En los ríos también emplearon ciertas raíces (baiguá) que majaban en el agua para adormecer a los peces y, cerca de sus desembocaduras, apresaban al manatí (Manatus sp.) que les proporcionaba abundante carne y de cuyos huesos, especialmente las costillas, fabricaban amuletos, orejeras y utensilios ceremoniales, como las espátulas vómicas y los inhaladores de la cohoba.
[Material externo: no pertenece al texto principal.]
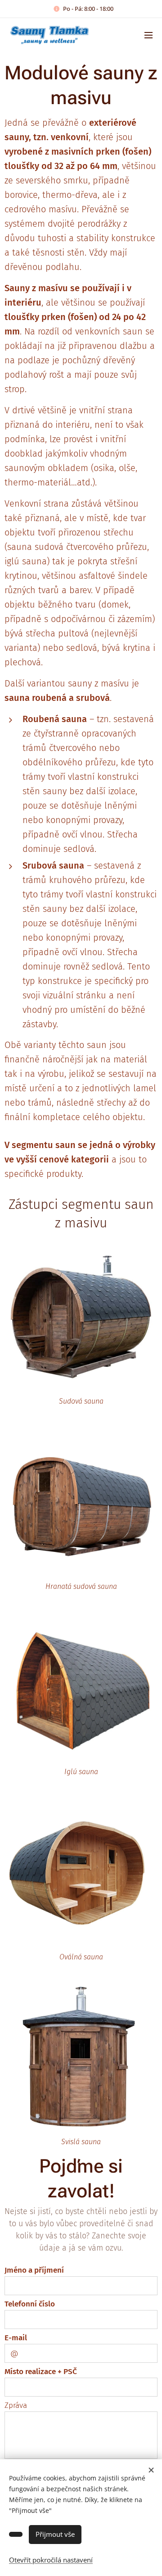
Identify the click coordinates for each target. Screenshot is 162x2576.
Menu (149, 35)
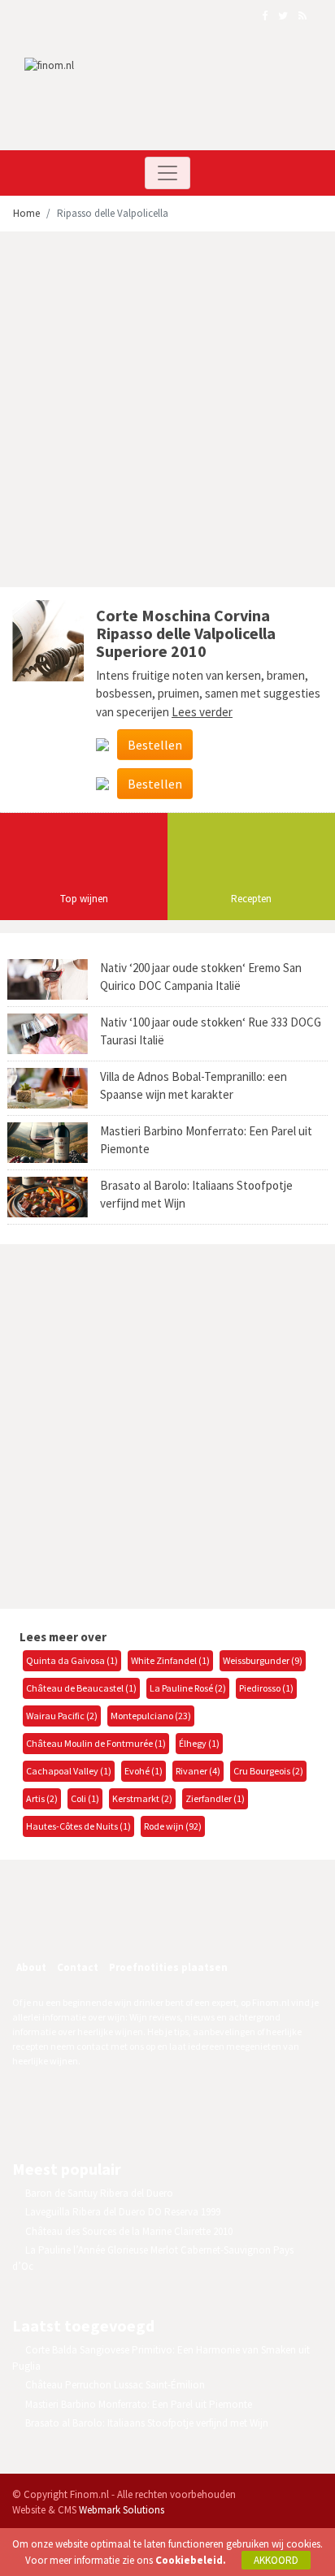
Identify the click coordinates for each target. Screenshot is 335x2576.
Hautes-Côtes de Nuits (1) (78, 1826)
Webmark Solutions (121, 2510)
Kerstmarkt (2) (142, 1798)
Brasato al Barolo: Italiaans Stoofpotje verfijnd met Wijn (146, 2423)
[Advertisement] (167, 411)
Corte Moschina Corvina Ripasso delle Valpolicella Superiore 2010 (186, 633)
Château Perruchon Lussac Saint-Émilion (115, 2385)
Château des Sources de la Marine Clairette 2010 (129, 2231)
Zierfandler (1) (215, 1798)
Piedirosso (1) (266, 1688)
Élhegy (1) (199, 1743)
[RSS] (141, 1924)
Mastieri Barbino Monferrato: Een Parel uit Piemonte (138, 2404)
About (31, 1967)
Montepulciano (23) (151, 1715)
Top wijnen (84, 898)
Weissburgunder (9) (262, 1660)
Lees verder (202, 712)
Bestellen (155, 745)
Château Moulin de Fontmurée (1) (96, 1743)
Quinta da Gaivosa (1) (72, 1660)
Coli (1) (85, 1798)
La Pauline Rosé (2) (188, 1688)
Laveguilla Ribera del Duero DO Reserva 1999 (122, 2212)
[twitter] (106, 1924)
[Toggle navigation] (167, 173)
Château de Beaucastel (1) (81, 1688)
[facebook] (71, 1924)
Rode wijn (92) (173, 1826)
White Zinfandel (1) (170, 1660)
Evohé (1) (143, 1771)
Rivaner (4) (198, 1771)
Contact (77, 1967)
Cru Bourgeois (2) (268, 1771)
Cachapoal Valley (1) (68, 1771)
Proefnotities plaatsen (168, 1967)
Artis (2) (42, 1798)
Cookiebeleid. (190, 2560)
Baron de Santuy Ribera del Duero (99, 2193)
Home (26, 213)
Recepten (251, 898)
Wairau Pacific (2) (62, 1715)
En las playas capturaban a las tortugas cuando éstas venían a desovar y recolectaban algunos crustáceos y moluscos aprovechando sus conchas como materia prima para elaborar adornos e instrumentos utilitarios.

La vivienda

Los poblados taínos eran llamados yucayeques y sus unidades habitacionales fueron los bohíos y caneyes, fabricados de postes de madera que enterraban en el suelo y de cañas sujetadas por bejucos con techos de hojas de palma o paja, dejando en lo alto un respiradero recubierto por un caballete, para la salida del aire y del humo de las brasas que siempre mantenían dentro de las casas. Un solo bohío podía albergar a varias familias, ya que era frecuente entre los taínos que las hijas casadas vivieran en las casas de sus padres.
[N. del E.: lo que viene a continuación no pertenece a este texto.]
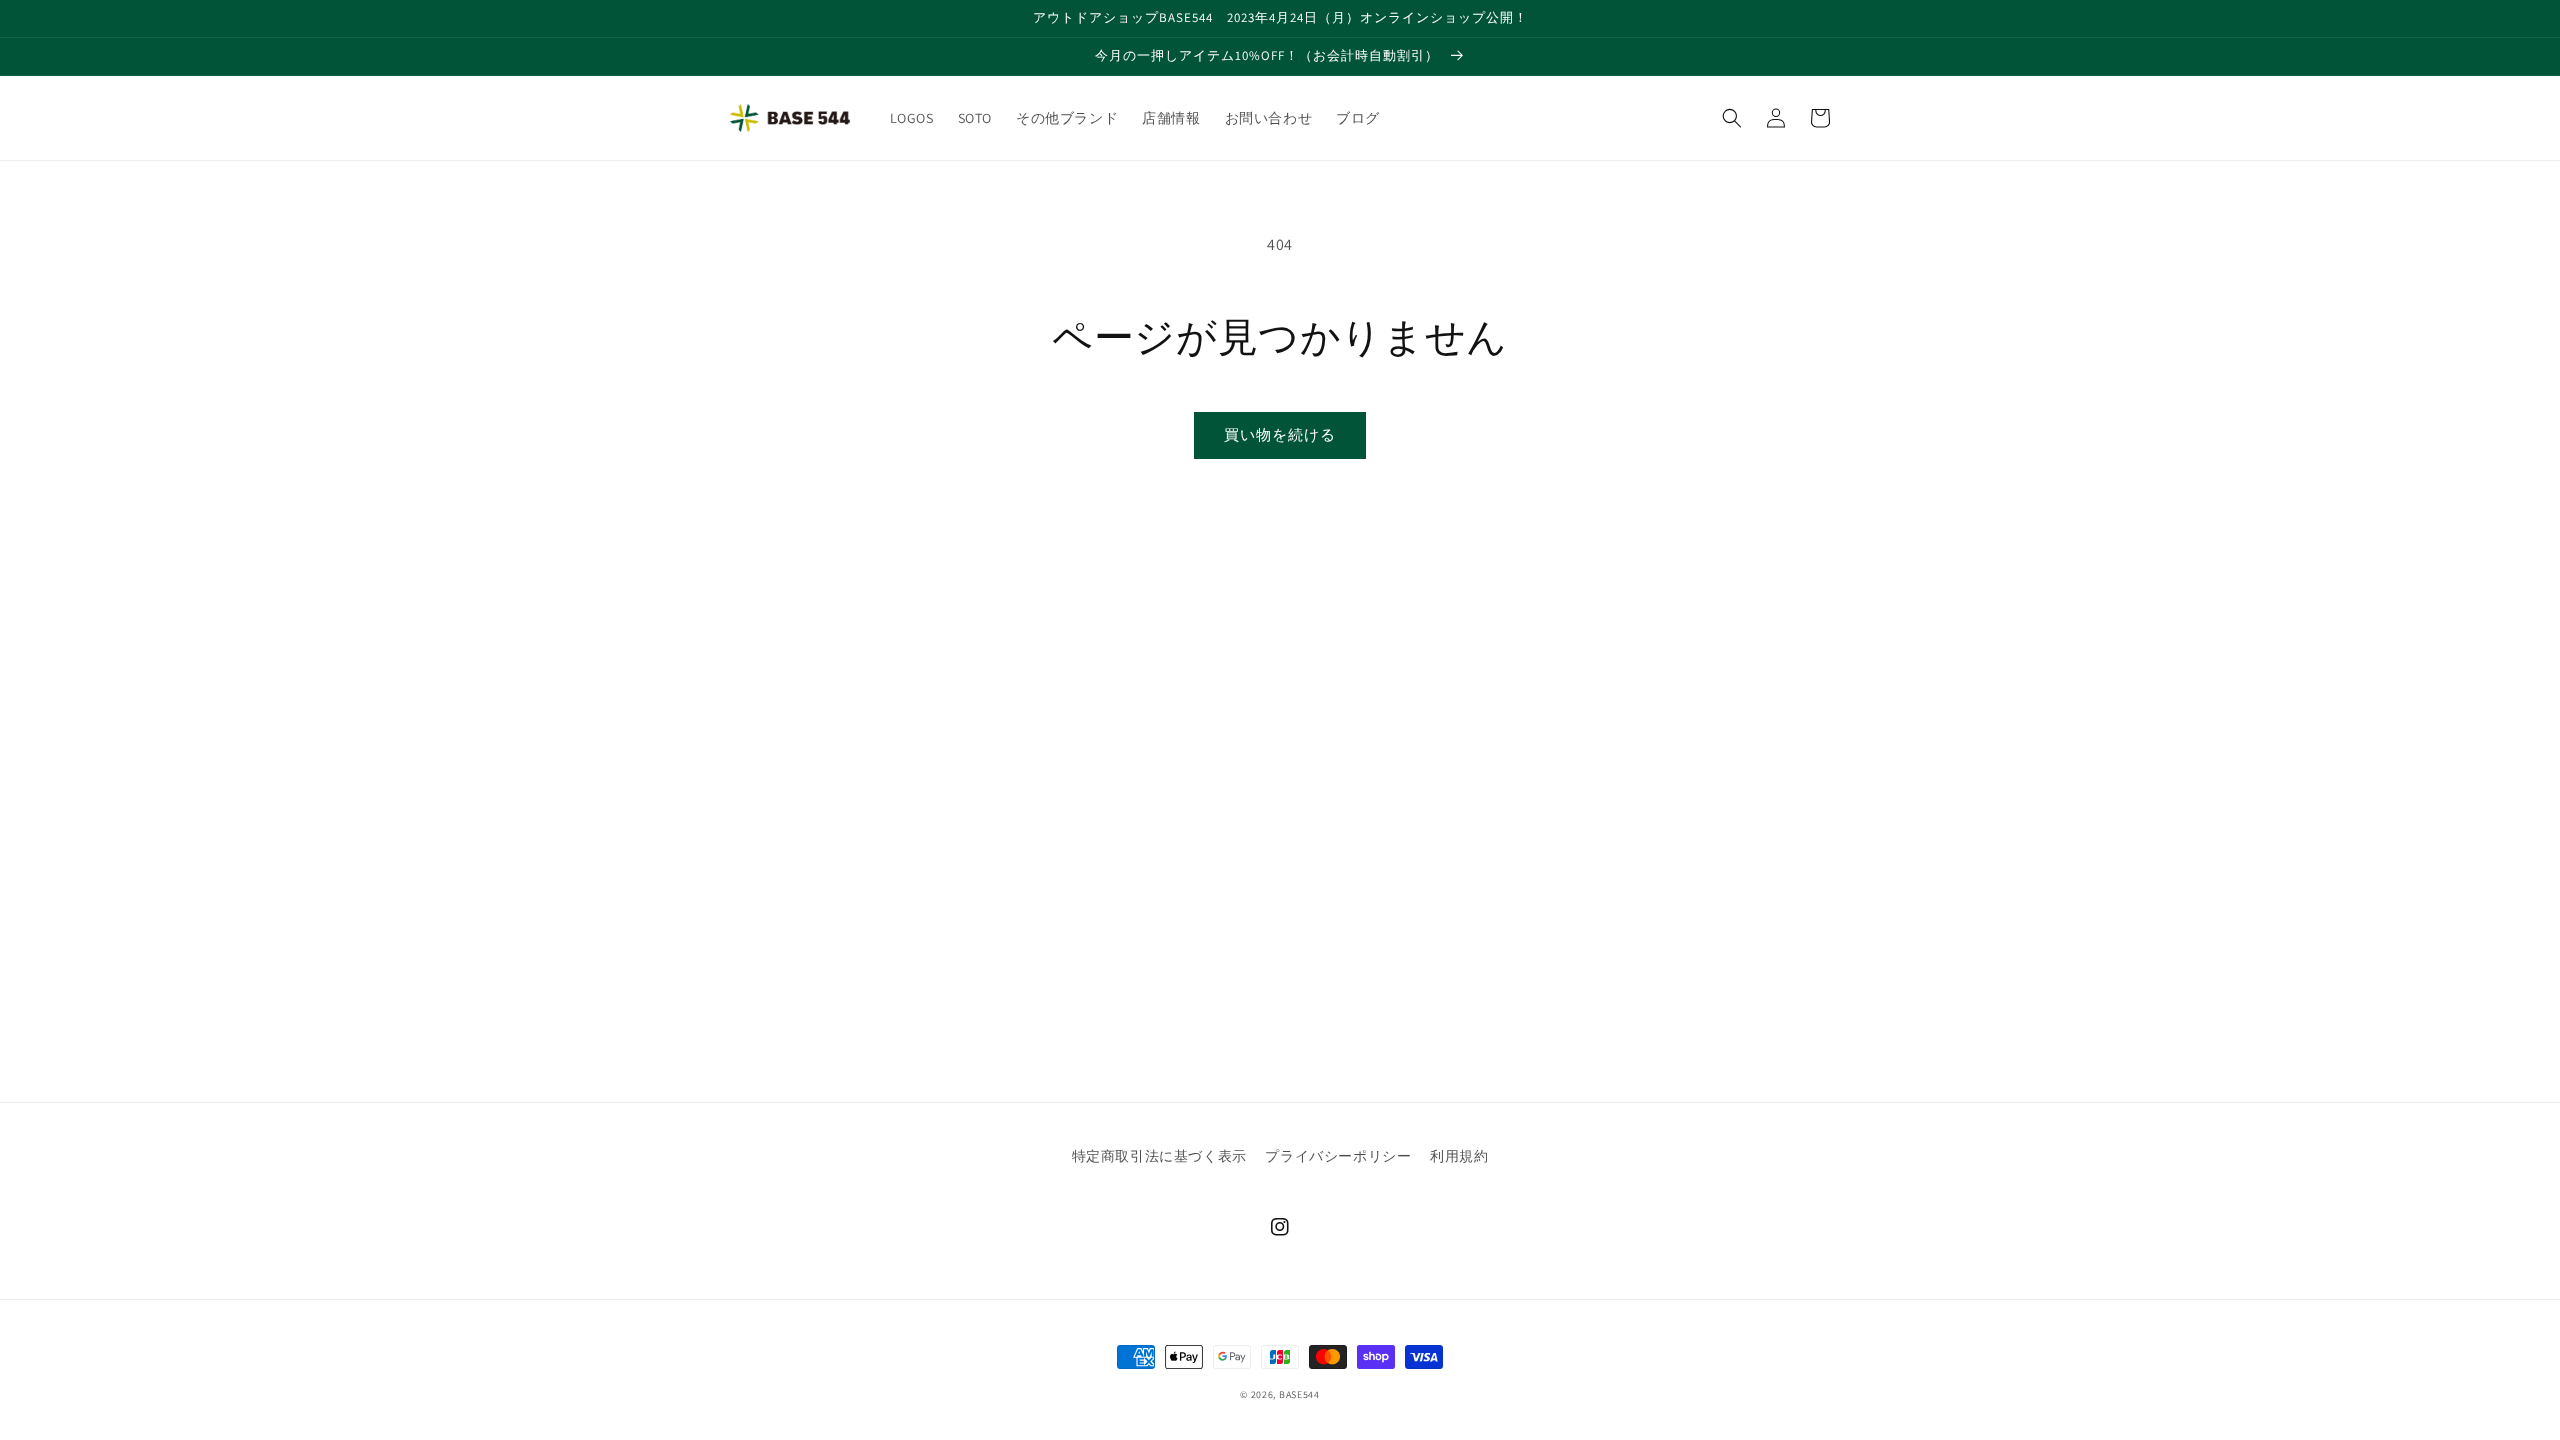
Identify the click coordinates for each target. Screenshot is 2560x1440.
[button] (1732, 118)
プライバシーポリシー (1338, 1156)
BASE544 (1299, 1394)
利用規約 (1459, 1156)
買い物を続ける (1280, 434)
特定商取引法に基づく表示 (1159, 1156)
Los "bohíos", llamados también eracras, eran de forma circular y techos cónicos, mientras que el "caney", nombre dado a la casa de los caciques, era ocasionalmente rectangular y un tanto más espacioso, con techo de dos aguas y una marquesina frontal de recibo, estando situado frente al batey o plaza donde se congregaban los miembro de la tribu para celebrar muchas de sus actividades sociales y ceremoniales.

La casa de los caciques hacía ocasionalmente las veces de tempo cuando se guardaban en ella los ídolos o cemíes. En otros casos, la casa dedicada al culto de los cemíes podía encontrarse también en las afueras de las aldeas, celebrándose entonces dentro de ella las ceremonias religiosas.
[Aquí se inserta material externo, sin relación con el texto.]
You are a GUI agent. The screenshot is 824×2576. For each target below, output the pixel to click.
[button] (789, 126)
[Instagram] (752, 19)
Los taínos dormían en hamacas o camas colgantes, las cuales eran tejidas de algodón (Gossypium barbadense) o maguey (Agave spp.) y sujetadas en sus extremos por hicos o cuerdas de cabuya (Furcraea hexapetala) o de henequén (Agave sisalana).

Cuando emprendían algún viaje, los taínos transportaban sus hamacas y otras pertenencias en cestas, llamadas jabas. Las hamacas eran colgadas de los árboles o de los andamios de unas enramadas temporales, denominadas barbacoas, bajo las cuales se guarecían de los efectos del sol y de la lluvia.